The second course is one of my regular assignments, slightly revised. (I yanked Mona Caird's Daughters of Danaus--ye gods, that was dreadful--and added longer Anne Bronte.) I'm not a particularly big fan of Lady Audley's Secret--in fact, I don't much like the novel at all--but students always adore it, and I like to give advanced kids a taste of high-quality Victorian schlock. Besides, they'll need a momentary respite before diving into Middlemarch.
Unless there's a revolution in the respective course enrollments, I'll be teaching the first course as advertised--a seminar--and the second course as a lecture. "Women in the Novel" fulfills an upper-division GE requirement, so it always winds up with a fairly substantial population.
*--Or, as I've taken to calling it, "the Bronte sisters and some other people."
These sound like really fun classes! I keep saying that I'm going to sit in on some of my colleague's undergraduate courses, and I love the idea of being a student in someone else's class and having the thrill of fun classes again, but of course I never have time, what with my own full-time teaching schedule. So I envy your students who will be getting to read the Brontes and some other people!
Posted by: What Now? | December 25, 2004 at 11:06 PM
Students need the Brontes and Austen's sentimental, tea sipper potboilers about as much as they need basketweaving courses.
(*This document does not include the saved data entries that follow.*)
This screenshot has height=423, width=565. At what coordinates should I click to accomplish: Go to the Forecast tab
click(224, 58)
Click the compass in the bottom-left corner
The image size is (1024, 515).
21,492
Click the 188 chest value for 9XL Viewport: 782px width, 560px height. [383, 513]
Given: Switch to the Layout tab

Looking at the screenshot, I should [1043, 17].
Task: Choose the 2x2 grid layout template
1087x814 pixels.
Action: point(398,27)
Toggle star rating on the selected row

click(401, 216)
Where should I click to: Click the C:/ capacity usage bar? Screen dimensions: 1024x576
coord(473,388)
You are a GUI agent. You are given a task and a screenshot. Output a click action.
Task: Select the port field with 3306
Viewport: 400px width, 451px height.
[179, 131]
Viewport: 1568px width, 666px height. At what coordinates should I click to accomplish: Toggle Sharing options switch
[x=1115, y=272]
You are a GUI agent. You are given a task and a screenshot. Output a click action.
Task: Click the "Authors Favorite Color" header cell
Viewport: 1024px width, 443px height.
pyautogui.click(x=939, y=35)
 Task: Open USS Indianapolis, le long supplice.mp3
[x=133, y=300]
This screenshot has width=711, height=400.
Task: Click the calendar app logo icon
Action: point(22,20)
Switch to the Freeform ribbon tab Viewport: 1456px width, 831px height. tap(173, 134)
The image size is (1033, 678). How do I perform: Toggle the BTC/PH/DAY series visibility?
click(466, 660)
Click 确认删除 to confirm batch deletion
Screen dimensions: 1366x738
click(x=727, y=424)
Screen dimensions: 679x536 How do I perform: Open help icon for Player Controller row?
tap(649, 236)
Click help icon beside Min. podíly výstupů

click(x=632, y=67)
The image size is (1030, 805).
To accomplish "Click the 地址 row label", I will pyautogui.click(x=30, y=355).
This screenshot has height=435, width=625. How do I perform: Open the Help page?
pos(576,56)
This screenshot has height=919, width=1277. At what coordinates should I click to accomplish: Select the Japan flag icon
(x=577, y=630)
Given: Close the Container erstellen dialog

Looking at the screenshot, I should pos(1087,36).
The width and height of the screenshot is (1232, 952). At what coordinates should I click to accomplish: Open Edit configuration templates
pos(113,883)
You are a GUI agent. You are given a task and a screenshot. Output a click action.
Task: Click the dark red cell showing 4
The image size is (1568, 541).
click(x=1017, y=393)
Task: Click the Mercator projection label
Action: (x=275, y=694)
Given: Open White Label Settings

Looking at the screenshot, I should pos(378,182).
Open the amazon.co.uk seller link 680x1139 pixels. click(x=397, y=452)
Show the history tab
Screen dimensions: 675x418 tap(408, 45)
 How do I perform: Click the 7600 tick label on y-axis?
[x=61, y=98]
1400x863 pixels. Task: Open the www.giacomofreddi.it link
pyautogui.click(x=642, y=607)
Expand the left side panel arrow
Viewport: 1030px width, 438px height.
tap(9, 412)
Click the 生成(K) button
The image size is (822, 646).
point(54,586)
Let here it for book burnings: Wuthering Dykes on top, next to a Riverside Shakeyspeare and Middlemarch, Norton Collection of English Verse etc. Try Stats 101.
Give us another BF Skinner, ye gotts
Posted by: diogenes | December 27, 2004 at 01:25 PM
Thank you for the link to the biographical essay on Ford Maddox Ford.
His name caught my eye because of an art class assignment I had a few years back that concerned a painting by Janice Biala.
Now there is a very interesting literary and visual arts span from the Pre-Raphealites to the abstract!
I've never read any of his books but I will rack down "The Good Soldier" and a few others mentioned in the essay once I get back in the good graces of my local library.
I hate to date myself, but I never payed so many library overdue fines when they actually stamped the books with the return date!
Posted by: Jonathan | December 28, 2004 at 03:16 AM
thank you for your site. I throughly enjoyed reading it. One of the best.